Another study by Pai et al. 2014 demonstrated the relationship between trough levels and AUC.6. Trough concentrations correlate with significant inter- and intra-subject variability in AUC24. Although the vancomycin 15-20 mg/L trough target concentration ensures clinical efficacy of treatment, it does not guarantee optimal AUC/MIC in patients with MRSA infections and may lead to AUC values associated with an increased risk of AKI.
Trough concentration, when maintained above 15 to 20 mg/L, is associated with increased risk of VIN. The AUC-guided vancomycin monitoring strategy reduces the occurrence of AKI when comparing trough-guided monitoring8.
How Does PrecisePK Apply Bayesian Algorithm to Compute Vancomycin Dosing?
Vancomycin dosing guidelines mention over 20 different population models and provide definitive dosing recommendations for three main subgroups1:
- Adult and obese population
- Pediatric population
- Neonate population
PrecisePK takes these unique population characteristics (age, weight, kidney) and extra drug factors (critically ill, burn, etc.) into consideration when building population pharmacokinetic model. The very first step PrecisePK takes is auto-selecting the most appropriate clinically validated population PK model based on the patients’ characteristics, also known as the Bayesian priori. For example, critically ill adults have a very large volume of distribution and supranormal drug clearance compared to non-critically ill populations.9,10
When combined with the individual patient’s measured drug level, Bayesian posteriori pharmacokinetic parameters are estimated. PrecisePK offers an individual recommendation after just one serum concentration input. In a robust Bayesian program like PrecisePK, the time of drug level acquisition is not necessary to obtain a prediction of individual pharmacokinetics, thus giving a very precise and specific dosing recommendation or AUC prediction.
Why is PrecisePK Capable of Predicting the Most Accurate AUC Among Its Competitors?
- PrecisePK has been used in clinical setting for over 35 years and has helped calculate dose for over a million patients since its inception. The reason for the software’s precision in estimating the Vancomycin AUC, as observed by Turner et. al3 is due to its:
- Detailed and accurate implementation of the two compartment PK models for critically ill population.
- Robust and effective Bayesian algorithm for identifying the individual pharmacokinetics using just one drug level. PrecisePK can identify the exact shape of the serum level graph, not just the terminal slope. This enables an accurate estimation of AUC since both the shape of the graph and the terminal slope determine AUC .
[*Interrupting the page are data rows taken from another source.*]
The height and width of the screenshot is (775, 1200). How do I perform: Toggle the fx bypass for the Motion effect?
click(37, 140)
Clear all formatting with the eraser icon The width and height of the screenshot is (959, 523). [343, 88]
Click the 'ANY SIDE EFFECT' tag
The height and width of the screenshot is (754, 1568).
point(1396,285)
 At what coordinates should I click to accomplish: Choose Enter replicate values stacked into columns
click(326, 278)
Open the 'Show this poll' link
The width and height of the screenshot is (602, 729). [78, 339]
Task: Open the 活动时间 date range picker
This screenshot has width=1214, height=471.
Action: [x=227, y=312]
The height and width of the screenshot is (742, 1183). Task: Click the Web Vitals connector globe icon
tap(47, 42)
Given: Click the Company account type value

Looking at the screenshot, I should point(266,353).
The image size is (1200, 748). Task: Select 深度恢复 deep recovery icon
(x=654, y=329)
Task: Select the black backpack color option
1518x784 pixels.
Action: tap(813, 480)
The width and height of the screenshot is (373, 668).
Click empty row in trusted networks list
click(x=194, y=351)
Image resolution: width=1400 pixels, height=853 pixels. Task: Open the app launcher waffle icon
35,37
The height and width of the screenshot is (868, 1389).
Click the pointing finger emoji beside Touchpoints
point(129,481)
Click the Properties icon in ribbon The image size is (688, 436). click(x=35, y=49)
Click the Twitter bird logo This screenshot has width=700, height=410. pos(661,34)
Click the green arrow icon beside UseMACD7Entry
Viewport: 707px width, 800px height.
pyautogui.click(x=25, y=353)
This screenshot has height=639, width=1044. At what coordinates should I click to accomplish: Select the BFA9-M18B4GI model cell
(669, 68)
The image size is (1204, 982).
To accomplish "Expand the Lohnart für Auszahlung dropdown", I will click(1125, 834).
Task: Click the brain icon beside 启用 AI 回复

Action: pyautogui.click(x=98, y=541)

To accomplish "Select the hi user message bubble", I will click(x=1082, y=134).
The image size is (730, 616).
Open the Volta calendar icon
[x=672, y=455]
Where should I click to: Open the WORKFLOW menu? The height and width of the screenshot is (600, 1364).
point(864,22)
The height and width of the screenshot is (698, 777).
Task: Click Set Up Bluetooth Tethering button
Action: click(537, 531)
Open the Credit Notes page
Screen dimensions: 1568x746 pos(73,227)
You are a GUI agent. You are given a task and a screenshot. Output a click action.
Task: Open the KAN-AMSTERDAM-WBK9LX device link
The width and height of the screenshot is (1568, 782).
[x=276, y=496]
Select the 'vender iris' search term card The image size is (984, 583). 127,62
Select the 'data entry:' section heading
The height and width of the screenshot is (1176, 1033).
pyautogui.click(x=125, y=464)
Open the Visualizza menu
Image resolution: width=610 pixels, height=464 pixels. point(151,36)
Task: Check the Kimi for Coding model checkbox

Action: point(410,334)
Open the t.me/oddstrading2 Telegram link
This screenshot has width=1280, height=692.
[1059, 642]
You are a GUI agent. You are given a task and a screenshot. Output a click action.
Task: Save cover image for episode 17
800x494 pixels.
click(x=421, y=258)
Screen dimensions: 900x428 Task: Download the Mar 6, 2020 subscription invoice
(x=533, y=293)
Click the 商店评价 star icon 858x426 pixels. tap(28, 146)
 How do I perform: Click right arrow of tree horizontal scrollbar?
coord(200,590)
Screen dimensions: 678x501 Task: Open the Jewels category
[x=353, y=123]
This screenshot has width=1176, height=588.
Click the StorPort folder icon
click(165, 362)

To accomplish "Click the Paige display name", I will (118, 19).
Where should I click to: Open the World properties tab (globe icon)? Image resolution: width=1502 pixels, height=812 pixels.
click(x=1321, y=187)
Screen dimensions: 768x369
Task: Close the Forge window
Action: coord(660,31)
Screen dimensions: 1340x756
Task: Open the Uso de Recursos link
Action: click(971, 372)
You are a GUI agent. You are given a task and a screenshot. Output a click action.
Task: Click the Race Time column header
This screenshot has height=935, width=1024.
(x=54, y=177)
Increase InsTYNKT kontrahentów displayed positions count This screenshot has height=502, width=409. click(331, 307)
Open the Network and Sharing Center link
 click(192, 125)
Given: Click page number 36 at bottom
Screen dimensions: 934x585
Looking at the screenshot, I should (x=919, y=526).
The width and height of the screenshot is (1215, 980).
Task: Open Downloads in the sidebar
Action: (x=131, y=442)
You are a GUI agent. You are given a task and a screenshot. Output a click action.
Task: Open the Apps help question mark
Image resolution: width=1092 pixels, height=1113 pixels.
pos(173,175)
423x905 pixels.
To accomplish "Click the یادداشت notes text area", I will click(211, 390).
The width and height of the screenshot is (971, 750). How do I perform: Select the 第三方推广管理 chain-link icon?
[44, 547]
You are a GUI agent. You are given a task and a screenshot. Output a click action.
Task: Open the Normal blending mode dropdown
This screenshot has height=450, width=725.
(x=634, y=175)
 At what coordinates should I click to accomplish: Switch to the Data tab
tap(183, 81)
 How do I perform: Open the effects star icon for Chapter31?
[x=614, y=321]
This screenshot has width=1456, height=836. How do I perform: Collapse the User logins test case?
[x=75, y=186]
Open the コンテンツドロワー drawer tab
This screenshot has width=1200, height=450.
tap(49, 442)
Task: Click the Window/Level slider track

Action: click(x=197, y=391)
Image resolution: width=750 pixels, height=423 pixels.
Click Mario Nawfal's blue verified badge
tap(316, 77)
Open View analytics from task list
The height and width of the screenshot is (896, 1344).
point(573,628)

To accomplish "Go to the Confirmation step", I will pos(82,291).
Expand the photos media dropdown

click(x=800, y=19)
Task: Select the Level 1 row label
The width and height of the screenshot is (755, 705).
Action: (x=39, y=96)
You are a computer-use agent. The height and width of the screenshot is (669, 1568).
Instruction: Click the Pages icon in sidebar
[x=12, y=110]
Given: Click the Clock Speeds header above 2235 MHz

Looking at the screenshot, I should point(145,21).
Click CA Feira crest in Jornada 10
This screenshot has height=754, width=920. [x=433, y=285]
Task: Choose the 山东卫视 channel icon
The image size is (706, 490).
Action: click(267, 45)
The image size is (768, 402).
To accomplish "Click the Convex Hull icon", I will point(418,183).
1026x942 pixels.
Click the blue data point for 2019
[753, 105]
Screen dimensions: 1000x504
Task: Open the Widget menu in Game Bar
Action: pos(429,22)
- Vancomycin pharmacokinetics is best described by a two-compartment model. The serum level graph associated with this model has a complex decay pattern that accounts for concomitant drug distribution into the peripheral compartment and elimination from the central compartment7. Targeting only trough levels runs the risk of ignoring all the intricacies of the shape of the graph and the fact that it involves a dual exponential decay curve. Due to this difference in the shape, the same trough target may result in vastly different drug exposure in different populations.